Another day, another cyber attack – success for the hackers and another failure by city governments to have adequate protection. This past weekend a couple of dozen cities in Texas suffered a ransomware attack. The financial fallout from this attack remains to be seen.
These attacks are on the heels of attacks on state and local entities in New York, Louisiana, Maryland and Florida. The city of Naples, Florida was hacked resulting in a loss of $700,000 to the city coffers. An employee was “tricked” into making a payment to hackers. For a city with a population of about 22,000, and in a city as wealthy as Naples, almost three quarters of a million dollars is a lot of money – no matter how you look at it.
So, have the horde of super technologists (aka hackers) suddenly turned their attention away from elections to the hapless towns and cities in the US? No, there isn’t a horde of super technologists holed up in some mountain hideaway in a faraway country breaking into the information systems of companies, cities and states. Oh, sure, there are teams of super technologists in various countries like Russia, China, Iran, and even in the US that work around the clock to gain advantage over defense systems, utilities, power grids and other highly valued assets.
However, that’s not the case with most cyber events. These recent attacks on these small cities and municipalities are actually fairly simple and unsophisticated, but to be successful in their cyber attack, the hackers only have to be a just a little bit more complex and sophisticated than their victims.
What underlies the cyberattacks we read about almost every day? Let’s break it down.
- Yahoo!’s failure was a policy decision to not require regular password hygiene. It resulted in the loss of millions and millions of private records breached and a fine for the company and board of directors of over $100,000,000.
- The Equifax breach was another failure of policy and process. There was no ingrained policy to prevent making internal information available through publicly accessible servers. The result was 140,000,000 breached personal records, affecting almost every household in America. The cost to Equifax itself is $700 million and counting, and the final cost will likely surpass $1 billion. The cost to the American public may not be measureable.
- CapitalOne’s breach last month will certainly be a big one – over 100 million individuals’ personal information were exposed, including names, addresses, dates of birth, credit scores, transaction data, Social Security numbers, and linked bank account numbers. How much will the losses to CapitalOne be? No one really knows. What we do know is that it was another failure of policy and process. It will be big, perhaps bigger and more personally damaging than the Equifax breach.
- The 2017 NotPetya breach in Europe affected Maersk, DLA Piper, the Ukraine government, and others, and the losses suffered were well over $1 billion. It too reflected a failure of policy, process, and people, not technology.
So the question remains? Why aren’t companies and cities protecting themselves and their customers? The answer is simple. As crazy as it sounds, they really think they are protected. But while most cities and companies use technology solutions effectively, the gaping hole for all of these breaches is not having the right policies, processes, and people in place. This is the human factor. This is the one thing that technology cannot withstand if these three things are not in place.

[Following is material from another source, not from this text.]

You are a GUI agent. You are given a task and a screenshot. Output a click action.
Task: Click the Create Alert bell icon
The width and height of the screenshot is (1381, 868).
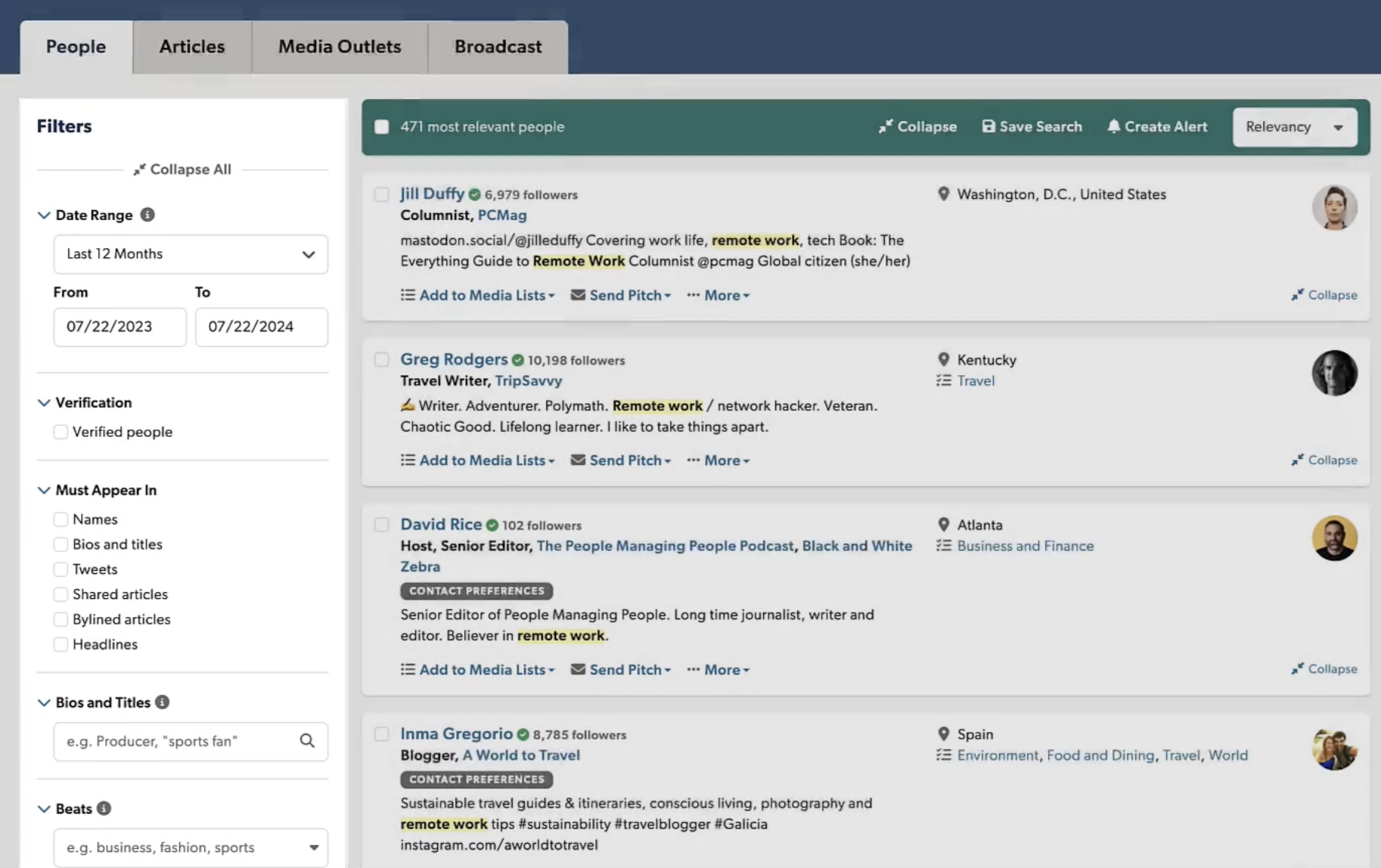pyautogui.click(x=1113, y=126)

the gaping hole for all of these breaches is not having the right policies, processes, and people in place
In 2014, the US government addressed this issue of policy, process and people when it released the National Institute of Standards and Technology Cyber Security Framework (NIST CSF). This Framework was created with the participation of thousands of experts from government, academia, and private enterprise. After its inception, several sibling frameworks were developed, such as the FFIEC’s Cyber Assessment Tool (CAT) used in the banking and financial services industry. These frameworks were developed to shore up cyber resilience.
Gartner estimates that by the end of 2020, half of all companies in the US will use the NIST CSF and its sibling frameworks to manage cyber risk. By all accounts, that is a mere 13-16 months from now. Clearly there is a lot of work to be done to make that happen.
But what about the other half? Why isn’t the NIST CSF more widely used today? Incredibly, decision-makers in private companies and government hang onto the belief that cyber risk is simply a technology problem. Protecting the perimeter and adding layer and layer of cyber technology is generally what companies and cities do for protection. They believe they are cyber adverse and that their risk is minimal. Employing effective technologies is important, but it is only a piece of the solution. It doesn’t take into account the human factor by addressing policy, process, and people issues that invites disaster.
Full disclosure: My company developed and offers an automated software platform to implement and manage the NIST CSF and sibling frameworks. But there are dozens of companies that can help, from PWC and Deloitte to local managed service providers. The government even offers the NIST CSF framework without cost.
What should your city or company do? Building your cyber risk management program with NIST CSF as the foundation will lead you to address the technology issues and the policy, process, and people issues. You operate at your own peril and put your customers at risk if you don’t address both.